It also urged the central bank and the government to tackle the problem sensitively, particularly as unnecessary words of alarm could turn the market jittery, further eroding confidence of depositors. At the same time, the committee also directed the NRB not to stop action against banks and financial institutions (BFIs) that are flouting banking rules and risking depositors´ money.[break]
“The situation in the market is volatile. But that should not serve as a reason to allow wrongdoers walk away scot free,” said lawmaker Dr Tilak Rawal, who is also a former governor of NRB.
Lawmakers blamed the current spate of financial turmoil to liquidity crunch and held the central bank´s decision to withdraw deposits from financial institutions responsible for deepening the liquidity crunch. They also asked the central bank to open all available windows to ease liquidity in troubled institutions.
“We have also instructed the central bank to step up its supervision and insure all deposits to prevent recurrence of similar financial turmoil in the future,” said Sushila Kandangwa, chairman of the committee.
The committee that grilled the Finance Secretary Krishnahari Baskota and NRB Governor Dr Yuba Raj Khatiwada on instability seen in the financial sector, however, lauded the initiatives taken by the central bank so far.
Particularly, they appreciated the central bank for instantly responding to liquidity-strapped Vibor Bikas Bank´s need by providing loans under ´lender of last resort´ and also opening the special refinancing facility for liquidity management.
“These are good initial steps, but they will not suffice.

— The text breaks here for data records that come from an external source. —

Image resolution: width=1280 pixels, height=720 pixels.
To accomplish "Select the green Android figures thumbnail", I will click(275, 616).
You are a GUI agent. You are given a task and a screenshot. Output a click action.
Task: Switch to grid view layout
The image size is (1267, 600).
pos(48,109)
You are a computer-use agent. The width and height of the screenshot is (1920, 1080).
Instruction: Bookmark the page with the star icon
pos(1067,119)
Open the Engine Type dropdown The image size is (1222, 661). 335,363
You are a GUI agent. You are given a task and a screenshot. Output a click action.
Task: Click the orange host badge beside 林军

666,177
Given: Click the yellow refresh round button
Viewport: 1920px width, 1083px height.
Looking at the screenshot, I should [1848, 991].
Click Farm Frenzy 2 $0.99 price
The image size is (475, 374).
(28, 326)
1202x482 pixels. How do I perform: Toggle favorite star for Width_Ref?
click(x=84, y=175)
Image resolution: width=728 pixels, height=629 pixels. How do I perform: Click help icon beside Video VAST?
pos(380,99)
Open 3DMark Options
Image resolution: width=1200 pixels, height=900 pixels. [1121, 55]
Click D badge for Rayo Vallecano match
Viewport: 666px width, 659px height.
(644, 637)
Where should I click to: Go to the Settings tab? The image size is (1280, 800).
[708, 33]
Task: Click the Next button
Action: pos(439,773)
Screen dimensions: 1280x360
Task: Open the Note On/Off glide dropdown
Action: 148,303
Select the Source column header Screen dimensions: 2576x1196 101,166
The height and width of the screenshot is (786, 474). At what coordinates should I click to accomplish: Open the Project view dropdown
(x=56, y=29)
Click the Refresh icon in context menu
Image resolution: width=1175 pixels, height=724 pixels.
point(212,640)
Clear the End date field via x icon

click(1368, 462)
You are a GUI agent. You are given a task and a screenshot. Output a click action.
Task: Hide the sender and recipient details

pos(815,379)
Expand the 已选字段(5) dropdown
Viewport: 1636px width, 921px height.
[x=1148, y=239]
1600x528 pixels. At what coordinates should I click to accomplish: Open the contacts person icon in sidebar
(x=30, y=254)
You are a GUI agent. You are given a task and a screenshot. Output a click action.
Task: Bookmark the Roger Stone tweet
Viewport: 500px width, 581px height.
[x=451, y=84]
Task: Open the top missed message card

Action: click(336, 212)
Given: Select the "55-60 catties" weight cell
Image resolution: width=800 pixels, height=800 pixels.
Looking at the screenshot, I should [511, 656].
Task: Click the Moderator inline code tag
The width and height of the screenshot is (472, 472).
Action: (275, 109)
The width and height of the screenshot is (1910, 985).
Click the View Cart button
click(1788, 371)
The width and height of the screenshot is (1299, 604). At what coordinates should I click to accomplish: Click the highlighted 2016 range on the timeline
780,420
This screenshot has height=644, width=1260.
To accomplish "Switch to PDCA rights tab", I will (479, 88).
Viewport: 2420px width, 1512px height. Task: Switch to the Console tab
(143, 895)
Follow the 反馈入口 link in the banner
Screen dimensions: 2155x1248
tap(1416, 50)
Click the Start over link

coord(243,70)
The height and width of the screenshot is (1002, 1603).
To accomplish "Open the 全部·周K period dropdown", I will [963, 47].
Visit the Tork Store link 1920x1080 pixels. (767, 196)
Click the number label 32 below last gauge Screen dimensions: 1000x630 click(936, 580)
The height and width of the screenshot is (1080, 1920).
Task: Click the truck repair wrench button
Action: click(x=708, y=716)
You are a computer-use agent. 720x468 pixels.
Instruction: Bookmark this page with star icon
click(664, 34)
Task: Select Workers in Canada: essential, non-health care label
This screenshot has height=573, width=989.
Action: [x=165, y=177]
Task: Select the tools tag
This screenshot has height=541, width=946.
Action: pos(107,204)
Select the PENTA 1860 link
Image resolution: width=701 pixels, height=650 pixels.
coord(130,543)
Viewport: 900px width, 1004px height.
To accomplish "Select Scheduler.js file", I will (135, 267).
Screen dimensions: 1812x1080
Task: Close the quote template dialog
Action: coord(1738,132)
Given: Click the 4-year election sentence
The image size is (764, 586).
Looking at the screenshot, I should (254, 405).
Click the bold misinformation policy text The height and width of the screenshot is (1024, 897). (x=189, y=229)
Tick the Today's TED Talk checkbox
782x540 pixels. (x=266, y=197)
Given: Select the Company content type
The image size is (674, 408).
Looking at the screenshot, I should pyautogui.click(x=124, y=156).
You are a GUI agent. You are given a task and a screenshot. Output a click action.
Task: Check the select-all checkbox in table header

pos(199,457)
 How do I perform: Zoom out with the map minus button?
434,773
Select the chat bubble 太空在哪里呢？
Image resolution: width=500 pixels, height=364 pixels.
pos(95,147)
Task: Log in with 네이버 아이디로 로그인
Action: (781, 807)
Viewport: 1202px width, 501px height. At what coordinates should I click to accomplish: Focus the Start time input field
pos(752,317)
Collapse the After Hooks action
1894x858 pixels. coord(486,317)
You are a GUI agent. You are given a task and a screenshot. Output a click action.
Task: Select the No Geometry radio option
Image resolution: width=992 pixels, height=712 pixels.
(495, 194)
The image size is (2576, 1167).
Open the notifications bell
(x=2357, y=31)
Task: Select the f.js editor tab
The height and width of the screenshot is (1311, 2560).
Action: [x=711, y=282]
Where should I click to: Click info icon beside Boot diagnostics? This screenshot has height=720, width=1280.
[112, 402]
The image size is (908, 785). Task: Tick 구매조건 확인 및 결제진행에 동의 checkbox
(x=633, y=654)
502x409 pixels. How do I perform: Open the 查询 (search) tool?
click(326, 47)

The central bank should be prepared for all possible circumstances and come up with concrete map on how it plans to handle the situation,” said Dr Rawal.
The committee also instructed the central bank to adopt necessary policies and programs to uphold financial discipline and transparency in the financial system.
“The central bank must identify financial institutions where promoters and management are acting notoriously and take action against them accordingly,” said Nepali Congress lawmaker Dr Ram Sharan Mahat.
At the same time, he added that the central bank should extend its supporting hand to the institutions that are genuinely in trouble solely due to liquidity crunch.
While attributing current liquidity crunch to downturn business confidence and poor capital spending, CPN-UML lawmaker Binod Kumar Chaudhary urged the government to come up with fiscal budget on time.
He also pressed the government for serious implementation of programs aimed at promoting exports and industries.